» Task requirements
In the listing below, the answer starts at the line that has "Task: Click the 'Jenine piece' message line" and stops after the line that has "Given: Collapse the hitchtroughcombo"; please repeat that part exactly and nothing more.

################

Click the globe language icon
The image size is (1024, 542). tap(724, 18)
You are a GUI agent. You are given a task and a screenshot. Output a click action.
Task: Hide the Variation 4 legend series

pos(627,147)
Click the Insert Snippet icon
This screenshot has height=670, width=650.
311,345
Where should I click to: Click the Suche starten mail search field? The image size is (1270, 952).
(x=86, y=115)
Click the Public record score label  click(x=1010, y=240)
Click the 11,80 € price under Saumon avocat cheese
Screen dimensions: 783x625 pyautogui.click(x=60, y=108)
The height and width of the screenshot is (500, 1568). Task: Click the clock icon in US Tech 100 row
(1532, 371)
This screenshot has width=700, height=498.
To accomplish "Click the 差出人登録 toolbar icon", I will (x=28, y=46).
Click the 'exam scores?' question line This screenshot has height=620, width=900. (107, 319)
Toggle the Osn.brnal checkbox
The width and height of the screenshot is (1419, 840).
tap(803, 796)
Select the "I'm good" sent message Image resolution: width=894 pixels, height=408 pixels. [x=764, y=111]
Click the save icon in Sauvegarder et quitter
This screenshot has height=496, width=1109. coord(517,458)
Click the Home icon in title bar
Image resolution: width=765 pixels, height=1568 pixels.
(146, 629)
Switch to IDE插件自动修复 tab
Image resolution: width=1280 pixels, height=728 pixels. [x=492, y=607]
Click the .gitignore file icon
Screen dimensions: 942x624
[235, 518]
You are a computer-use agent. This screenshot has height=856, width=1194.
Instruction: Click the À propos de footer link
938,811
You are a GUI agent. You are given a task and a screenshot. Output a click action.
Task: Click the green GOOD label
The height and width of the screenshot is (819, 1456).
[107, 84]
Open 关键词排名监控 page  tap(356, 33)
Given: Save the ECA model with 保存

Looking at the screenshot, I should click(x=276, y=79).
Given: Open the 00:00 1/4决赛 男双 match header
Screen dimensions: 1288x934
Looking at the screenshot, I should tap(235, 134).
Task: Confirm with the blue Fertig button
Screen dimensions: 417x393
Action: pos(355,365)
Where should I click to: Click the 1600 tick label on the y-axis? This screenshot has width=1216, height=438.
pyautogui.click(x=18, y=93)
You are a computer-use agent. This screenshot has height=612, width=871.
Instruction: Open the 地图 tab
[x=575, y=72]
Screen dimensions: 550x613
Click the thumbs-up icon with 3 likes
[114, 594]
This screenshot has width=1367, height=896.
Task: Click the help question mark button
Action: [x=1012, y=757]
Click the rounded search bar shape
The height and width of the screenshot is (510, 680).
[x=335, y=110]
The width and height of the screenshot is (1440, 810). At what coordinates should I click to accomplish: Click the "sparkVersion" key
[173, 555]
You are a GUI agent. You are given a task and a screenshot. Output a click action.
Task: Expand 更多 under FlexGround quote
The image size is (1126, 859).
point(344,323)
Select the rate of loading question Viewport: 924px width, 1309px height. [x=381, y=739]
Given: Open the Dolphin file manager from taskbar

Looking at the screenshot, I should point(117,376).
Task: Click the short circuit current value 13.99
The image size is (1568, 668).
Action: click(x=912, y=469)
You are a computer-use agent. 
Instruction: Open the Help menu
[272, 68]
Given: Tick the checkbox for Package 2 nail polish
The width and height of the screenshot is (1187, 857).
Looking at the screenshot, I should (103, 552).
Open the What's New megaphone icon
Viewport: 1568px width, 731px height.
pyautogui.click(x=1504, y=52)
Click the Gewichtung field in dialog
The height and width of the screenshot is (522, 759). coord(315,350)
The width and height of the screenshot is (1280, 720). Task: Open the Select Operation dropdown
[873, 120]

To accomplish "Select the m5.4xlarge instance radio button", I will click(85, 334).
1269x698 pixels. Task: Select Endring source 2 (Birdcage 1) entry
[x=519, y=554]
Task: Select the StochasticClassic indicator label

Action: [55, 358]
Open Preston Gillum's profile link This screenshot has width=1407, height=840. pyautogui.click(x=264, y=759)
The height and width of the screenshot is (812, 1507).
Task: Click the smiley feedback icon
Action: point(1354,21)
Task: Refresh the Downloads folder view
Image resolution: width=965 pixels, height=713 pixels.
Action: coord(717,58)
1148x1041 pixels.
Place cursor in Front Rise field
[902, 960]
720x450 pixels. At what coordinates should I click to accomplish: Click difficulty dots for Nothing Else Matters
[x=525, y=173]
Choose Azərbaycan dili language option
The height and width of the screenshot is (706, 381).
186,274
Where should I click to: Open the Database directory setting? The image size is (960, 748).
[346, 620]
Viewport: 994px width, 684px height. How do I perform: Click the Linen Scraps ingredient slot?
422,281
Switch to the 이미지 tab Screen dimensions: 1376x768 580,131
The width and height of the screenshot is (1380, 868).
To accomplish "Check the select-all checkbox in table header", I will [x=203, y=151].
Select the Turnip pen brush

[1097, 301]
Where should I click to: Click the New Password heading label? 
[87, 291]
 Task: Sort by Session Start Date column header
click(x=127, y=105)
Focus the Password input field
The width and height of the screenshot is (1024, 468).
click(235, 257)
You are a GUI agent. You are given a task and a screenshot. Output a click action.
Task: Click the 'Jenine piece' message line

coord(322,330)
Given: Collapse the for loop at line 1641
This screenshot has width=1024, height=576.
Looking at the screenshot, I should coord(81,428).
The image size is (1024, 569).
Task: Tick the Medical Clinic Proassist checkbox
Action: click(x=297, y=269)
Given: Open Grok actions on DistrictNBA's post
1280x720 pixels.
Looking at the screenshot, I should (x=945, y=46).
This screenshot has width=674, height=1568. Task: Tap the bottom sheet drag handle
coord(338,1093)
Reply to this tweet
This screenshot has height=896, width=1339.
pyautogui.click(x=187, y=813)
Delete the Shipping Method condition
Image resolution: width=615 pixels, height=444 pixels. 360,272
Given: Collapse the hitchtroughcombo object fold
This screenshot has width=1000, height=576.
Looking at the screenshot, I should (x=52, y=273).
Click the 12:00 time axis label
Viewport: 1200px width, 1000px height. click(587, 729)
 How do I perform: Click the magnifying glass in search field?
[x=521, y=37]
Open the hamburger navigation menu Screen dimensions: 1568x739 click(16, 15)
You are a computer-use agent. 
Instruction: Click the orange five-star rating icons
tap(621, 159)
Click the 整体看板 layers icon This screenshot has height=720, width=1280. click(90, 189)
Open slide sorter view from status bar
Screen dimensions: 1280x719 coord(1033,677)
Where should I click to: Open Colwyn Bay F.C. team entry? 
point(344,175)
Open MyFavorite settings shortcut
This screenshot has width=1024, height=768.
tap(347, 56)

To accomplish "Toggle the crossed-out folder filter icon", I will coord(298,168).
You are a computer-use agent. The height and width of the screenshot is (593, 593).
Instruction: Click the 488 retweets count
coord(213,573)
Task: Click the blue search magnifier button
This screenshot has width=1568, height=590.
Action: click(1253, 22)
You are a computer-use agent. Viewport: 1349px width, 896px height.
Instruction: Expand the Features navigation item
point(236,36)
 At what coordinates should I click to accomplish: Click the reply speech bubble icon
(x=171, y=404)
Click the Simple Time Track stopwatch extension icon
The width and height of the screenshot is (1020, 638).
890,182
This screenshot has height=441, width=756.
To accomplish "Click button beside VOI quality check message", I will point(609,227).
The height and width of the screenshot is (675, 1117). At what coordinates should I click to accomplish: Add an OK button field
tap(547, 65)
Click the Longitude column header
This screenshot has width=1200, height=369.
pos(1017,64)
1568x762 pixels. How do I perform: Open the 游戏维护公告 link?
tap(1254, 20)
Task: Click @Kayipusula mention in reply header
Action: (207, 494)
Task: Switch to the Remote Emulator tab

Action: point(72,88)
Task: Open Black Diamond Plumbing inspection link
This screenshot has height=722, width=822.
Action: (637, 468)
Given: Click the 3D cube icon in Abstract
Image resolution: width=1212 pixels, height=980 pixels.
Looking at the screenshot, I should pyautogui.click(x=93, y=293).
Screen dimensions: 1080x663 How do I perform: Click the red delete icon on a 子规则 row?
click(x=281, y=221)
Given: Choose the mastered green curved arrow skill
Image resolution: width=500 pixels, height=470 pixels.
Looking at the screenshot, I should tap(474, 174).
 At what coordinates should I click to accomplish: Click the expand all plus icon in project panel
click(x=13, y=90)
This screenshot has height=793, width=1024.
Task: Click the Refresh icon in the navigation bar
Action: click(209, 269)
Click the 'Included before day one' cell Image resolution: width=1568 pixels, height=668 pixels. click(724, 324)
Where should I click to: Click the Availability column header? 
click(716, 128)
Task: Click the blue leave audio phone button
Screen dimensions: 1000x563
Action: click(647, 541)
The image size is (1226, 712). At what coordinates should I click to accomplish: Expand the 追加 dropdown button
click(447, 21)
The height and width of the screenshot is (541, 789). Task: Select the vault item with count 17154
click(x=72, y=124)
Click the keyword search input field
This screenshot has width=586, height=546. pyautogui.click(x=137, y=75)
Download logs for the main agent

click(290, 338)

################

» Answer box
Task: Click the 'Jenine piece' message line

coord(322,330)
Given: Collapse the for loop at line 1641
This screenshot has width=1024, height=576.
Looking at the screenshot, I should coord(81,428).
The image size is (1024, 569).
Task: Tick the Medical Clinic Proassist checkbox
Action: click(x=297, y=269)
Given: Open Grok actions on DistrictNBA's post
1280x720 pixels.
Looking at the screenshot, I should (x=945, y=46).
This screenshot has width=674, height=1568. Task: Tap the bottom sheet drag handle
coord(338,1093)
Reply to this tweet
This screenshot has height=896, width=1339.
pyautogui.click(x=187, y=813)
Delete the Shipping Method condition
Image resolution: width=615 pixels, height=444 pixels. 360,272
Given: Collapse the hitchtroughcombo object fold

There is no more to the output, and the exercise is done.